-- Start DATA FOR THIS TASK --
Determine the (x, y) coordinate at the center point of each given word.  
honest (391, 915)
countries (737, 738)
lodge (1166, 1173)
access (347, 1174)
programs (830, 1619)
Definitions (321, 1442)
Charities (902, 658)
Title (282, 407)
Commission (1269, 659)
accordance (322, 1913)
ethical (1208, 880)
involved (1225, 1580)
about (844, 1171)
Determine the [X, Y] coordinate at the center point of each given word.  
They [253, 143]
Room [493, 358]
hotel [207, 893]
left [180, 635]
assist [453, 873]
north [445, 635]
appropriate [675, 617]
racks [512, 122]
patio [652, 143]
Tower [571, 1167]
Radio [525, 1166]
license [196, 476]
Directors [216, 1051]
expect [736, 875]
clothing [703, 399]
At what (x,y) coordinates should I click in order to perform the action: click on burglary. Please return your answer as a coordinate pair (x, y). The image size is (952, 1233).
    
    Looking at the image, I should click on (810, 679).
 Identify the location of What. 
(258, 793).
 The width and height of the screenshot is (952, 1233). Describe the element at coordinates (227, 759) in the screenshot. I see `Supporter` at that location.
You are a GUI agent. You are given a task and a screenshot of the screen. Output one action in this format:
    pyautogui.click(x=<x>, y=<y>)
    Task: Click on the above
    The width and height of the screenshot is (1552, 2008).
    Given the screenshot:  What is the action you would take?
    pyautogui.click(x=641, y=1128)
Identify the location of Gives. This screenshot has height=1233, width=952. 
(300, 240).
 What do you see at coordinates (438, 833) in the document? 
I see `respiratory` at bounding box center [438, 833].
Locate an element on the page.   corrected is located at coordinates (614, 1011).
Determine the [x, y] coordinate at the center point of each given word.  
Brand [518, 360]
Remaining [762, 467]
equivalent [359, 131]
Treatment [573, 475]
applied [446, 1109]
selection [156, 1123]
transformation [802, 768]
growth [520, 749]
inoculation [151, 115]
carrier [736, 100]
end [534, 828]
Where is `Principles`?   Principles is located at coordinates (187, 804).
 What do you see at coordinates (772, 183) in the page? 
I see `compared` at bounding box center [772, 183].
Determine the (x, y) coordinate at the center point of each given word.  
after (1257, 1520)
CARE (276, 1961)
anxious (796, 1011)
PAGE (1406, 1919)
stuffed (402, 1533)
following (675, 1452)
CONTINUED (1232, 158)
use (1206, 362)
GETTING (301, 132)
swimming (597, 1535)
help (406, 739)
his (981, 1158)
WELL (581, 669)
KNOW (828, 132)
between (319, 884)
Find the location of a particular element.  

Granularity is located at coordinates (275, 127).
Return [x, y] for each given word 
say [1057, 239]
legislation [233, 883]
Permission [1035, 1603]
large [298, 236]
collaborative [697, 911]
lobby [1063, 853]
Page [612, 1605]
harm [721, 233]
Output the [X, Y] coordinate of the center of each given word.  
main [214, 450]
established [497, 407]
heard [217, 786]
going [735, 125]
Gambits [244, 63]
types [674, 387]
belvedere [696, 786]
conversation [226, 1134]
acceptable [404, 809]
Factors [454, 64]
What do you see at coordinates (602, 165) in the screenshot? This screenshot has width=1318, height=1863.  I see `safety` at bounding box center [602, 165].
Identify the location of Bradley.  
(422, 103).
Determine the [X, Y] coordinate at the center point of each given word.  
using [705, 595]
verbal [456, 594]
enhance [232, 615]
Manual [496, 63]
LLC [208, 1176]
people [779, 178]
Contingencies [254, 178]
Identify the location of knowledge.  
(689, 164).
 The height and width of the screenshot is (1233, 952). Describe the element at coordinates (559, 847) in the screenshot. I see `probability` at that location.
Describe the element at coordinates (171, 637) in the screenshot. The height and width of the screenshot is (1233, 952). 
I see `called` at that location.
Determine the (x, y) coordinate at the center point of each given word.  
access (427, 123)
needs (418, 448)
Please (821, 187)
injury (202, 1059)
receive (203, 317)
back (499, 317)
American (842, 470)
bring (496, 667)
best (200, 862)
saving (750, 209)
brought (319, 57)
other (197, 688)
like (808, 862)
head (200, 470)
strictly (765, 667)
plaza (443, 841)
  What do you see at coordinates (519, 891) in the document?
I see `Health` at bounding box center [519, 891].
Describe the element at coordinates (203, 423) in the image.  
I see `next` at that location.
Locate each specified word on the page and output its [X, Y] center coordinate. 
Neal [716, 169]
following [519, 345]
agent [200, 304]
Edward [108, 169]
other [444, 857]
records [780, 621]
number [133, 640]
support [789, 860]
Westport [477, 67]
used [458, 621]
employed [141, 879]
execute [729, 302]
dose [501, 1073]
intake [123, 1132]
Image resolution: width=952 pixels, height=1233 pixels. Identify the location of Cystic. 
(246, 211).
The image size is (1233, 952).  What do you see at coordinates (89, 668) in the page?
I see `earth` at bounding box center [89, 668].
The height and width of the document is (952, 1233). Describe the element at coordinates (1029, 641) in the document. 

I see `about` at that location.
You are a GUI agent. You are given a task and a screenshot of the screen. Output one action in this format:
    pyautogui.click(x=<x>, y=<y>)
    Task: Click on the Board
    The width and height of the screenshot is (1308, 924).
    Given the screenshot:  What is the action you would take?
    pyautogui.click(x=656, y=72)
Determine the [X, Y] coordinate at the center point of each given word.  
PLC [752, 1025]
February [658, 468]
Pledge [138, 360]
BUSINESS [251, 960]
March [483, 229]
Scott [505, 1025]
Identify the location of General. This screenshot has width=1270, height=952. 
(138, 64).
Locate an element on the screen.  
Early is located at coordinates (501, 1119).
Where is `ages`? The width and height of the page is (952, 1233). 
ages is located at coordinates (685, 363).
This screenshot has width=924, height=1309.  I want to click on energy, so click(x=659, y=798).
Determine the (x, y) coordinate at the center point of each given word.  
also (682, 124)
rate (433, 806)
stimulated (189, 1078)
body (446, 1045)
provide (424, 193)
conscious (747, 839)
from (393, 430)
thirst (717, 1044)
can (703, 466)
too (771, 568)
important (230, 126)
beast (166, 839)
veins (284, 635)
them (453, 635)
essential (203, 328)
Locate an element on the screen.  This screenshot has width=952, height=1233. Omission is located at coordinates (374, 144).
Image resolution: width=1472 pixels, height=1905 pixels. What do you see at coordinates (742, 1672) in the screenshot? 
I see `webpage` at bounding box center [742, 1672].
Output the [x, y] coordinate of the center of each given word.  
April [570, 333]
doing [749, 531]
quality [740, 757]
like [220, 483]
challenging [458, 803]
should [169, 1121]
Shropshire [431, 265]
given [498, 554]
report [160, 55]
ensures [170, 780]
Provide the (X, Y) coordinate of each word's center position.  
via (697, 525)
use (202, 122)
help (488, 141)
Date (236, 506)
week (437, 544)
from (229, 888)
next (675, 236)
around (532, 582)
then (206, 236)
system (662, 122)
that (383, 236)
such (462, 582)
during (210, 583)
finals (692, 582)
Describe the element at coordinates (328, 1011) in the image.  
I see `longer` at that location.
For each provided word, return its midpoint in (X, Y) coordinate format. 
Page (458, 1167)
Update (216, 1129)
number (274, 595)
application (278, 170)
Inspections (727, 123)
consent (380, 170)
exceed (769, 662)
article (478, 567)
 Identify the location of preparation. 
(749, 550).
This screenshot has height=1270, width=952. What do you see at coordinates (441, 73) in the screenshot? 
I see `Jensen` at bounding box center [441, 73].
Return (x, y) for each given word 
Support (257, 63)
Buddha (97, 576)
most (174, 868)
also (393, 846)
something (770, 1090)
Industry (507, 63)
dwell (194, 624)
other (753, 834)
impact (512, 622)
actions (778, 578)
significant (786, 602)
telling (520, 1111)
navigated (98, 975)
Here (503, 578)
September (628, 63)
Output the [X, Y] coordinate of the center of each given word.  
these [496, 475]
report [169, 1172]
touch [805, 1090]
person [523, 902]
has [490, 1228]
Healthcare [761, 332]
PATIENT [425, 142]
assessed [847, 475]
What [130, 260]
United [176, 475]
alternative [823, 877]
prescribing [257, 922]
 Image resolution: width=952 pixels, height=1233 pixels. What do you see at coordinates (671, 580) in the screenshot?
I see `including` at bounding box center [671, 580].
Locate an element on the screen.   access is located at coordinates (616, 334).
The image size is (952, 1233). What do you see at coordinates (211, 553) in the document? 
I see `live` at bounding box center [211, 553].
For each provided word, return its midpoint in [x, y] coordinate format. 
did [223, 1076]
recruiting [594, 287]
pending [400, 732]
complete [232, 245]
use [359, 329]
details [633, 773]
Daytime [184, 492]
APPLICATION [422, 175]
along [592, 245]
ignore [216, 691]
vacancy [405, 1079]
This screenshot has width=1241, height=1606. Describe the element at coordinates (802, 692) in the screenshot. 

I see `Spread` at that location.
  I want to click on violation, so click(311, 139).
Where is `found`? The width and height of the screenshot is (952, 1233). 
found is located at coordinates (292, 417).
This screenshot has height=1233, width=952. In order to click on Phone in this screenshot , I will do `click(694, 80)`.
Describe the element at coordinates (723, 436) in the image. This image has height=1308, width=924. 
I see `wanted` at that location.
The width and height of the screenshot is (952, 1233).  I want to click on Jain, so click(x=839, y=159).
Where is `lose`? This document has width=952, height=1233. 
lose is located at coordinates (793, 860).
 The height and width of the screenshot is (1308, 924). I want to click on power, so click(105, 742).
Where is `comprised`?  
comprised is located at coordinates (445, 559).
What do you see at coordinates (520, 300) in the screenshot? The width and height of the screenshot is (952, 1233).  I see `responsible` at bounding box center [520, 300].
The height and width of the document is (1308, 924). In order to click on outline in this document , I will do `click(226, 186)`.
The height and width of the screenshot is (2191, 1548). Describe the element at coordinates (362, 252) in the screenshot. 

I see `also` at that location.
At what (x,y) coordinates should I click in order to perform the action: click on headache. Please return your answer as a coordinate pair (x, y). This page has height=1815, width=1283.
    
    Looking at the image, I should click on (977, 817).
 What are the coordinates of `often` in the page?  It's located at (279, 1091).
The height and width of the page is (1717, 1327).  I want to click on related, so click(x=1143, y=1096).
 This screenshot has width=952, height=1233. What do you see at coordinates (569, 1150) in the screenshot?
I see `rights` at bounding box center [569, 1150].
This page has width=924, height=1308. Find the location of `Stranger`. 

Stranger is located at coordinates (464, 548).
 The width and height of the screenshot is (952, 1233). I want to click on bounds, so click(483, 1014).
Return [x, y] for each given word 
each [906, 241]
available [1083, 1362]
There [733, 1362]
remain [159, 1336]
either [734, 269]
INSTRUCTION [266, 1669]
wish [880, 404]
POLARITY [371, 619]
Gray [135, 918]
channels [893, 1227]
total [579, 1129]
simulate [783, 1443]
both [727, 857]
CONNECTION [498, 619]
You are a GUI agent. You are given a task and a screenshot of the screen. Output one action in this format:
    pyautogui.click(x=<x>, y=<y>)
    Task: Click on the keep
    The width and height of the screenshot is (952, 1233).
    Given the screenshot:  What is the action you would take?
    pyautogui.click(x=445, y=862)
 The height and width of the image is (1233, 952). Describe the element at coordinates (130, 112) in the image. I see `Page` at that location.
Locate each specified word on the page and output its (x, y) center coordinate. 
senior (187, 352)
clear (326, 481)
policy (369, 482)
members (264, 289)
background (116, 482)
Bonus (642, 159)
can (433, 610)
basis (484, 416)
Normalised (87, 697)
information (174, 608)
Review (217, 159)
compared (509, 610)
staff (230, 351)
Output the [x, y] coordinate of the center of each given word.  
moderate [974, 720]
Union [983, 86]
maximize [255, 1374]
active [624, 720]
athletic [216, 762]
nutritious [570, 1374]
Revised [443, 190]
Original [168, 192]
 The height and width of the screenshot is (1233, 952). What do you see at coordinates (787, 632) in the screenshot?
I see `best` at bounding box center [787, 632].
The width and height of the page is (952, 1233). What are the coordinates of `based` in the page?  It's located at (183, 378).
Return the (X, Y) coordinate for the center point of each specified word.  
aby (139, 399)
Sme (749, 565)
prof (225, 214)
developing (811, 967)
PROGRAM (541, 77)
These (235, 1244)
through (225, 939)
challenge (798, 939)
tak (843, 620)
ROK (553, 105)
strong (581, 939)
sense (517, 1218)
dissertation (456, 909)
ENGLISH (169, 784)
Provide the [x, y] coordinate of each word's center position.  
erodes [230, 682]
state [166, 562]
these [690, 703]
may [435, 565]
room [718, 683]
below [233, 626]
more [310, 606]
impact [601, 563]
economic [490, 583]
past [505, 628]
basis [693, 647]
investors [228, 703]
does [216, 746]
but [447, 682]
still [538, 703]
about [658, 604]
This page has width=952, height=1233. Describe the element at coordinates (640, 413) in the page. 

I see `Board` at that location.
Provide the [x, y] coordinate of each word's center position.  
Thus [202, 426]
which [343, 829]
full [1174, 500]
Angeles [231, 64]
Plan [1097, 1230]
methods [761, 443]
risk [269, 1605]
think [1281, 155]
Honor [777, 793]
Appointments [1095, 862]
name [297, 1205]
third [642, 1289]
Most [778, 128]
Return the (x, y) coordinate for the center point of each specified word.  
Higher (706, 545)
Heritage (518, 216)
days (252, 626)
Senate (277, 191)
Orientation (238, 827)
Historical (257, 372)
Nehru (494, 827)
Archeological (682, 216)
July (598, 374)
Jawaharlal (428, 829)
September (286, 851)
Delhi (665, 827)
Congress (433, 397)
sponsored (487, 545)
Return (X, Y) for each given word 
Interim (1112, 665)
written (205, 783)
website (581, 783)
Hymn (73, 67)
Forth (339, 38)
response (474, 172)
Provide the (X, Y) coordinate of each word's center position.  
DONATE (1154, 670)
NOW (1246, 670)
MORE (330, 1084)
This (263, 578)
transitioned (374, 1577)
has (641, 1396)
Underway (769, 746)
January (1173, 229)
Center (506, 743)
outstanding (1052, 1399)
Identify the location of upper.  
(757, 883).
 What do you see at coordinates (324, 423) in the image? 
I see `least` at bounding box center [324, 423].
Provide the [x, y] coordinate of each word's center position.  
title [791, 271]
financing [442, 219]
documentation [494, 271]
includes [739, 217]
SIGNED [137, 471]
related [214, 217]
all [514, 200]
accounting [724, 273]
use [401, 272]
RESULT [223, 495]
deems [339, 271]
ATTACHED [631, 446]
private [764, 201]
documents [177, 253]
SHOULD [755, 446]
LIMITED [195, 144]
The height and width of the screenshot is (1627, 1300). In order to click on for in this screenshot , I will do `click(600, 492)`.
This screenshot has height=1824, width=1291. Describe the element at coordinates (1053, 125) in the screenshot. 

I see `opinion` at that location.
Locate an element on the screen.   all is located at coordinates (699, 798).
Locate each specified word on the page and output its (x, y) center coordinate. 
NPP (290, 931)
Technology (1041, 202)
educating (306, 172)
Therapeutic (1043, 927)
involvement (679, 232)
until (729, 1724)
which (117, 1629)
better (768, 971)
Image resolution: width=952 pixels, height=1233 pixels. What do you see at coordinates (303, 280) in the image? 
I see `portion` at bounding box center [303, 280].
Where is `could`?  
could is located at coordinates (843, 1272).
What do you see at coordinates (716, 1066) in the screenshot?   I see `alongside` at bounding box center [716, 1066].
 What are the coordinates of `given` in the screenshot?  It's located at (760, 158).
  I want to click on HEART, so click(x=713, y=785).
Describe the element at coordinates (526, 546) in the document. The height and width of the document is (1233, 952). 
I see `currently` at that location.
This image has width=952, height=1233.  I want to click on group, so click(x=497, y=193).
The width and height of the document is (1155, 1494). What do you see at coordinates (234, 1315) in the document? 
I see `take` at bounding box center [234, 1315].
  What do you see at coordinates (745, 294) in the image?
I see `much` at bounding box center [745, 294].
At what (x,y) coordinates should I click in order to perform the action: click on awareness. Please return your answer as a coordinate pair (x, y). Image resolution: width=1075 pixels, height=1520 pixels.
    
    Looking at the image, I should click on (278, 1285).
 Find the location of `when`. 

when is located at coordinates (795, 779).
-- End DATA FOR THIS TASK --
**WHAT THE EXERCISE ASKS**.
Write out, character for character, the stretch of the material above from the line containing "POLARITY [371, 619]" through the line containing "members (264, 289)", including both of those lines and nothing else.

**ANSWER FOR THE TASK**.
POLARITY [371, 619]
Gray [135, 918]
channels [893, 1227]
total [579, 1129]
simulate [783, 1443]
both [727, 857]
CONNECTION [498, 619]
You are a GUI agent. You are given a task and a screenshot of the screen. Output one action in this format:
    pyautogui.click(x=<x>, y=<y>)
    Task: Click on the keep
    The width and height of the screenshot is (952, 1233).
    Given the screenshot:  What is the action you would take?
    pyautogui.click(x=445, y=862)
 The height and width of the image is (1233, 952). Describe the element at coordinates (130, 112) in the image. I see `Page` at that location.
Locate each specified word on the page and output its (x, y) center coordinate. 
senior (187, 352)
clear (326, 481)
policy (369, 482)
members (264, 289)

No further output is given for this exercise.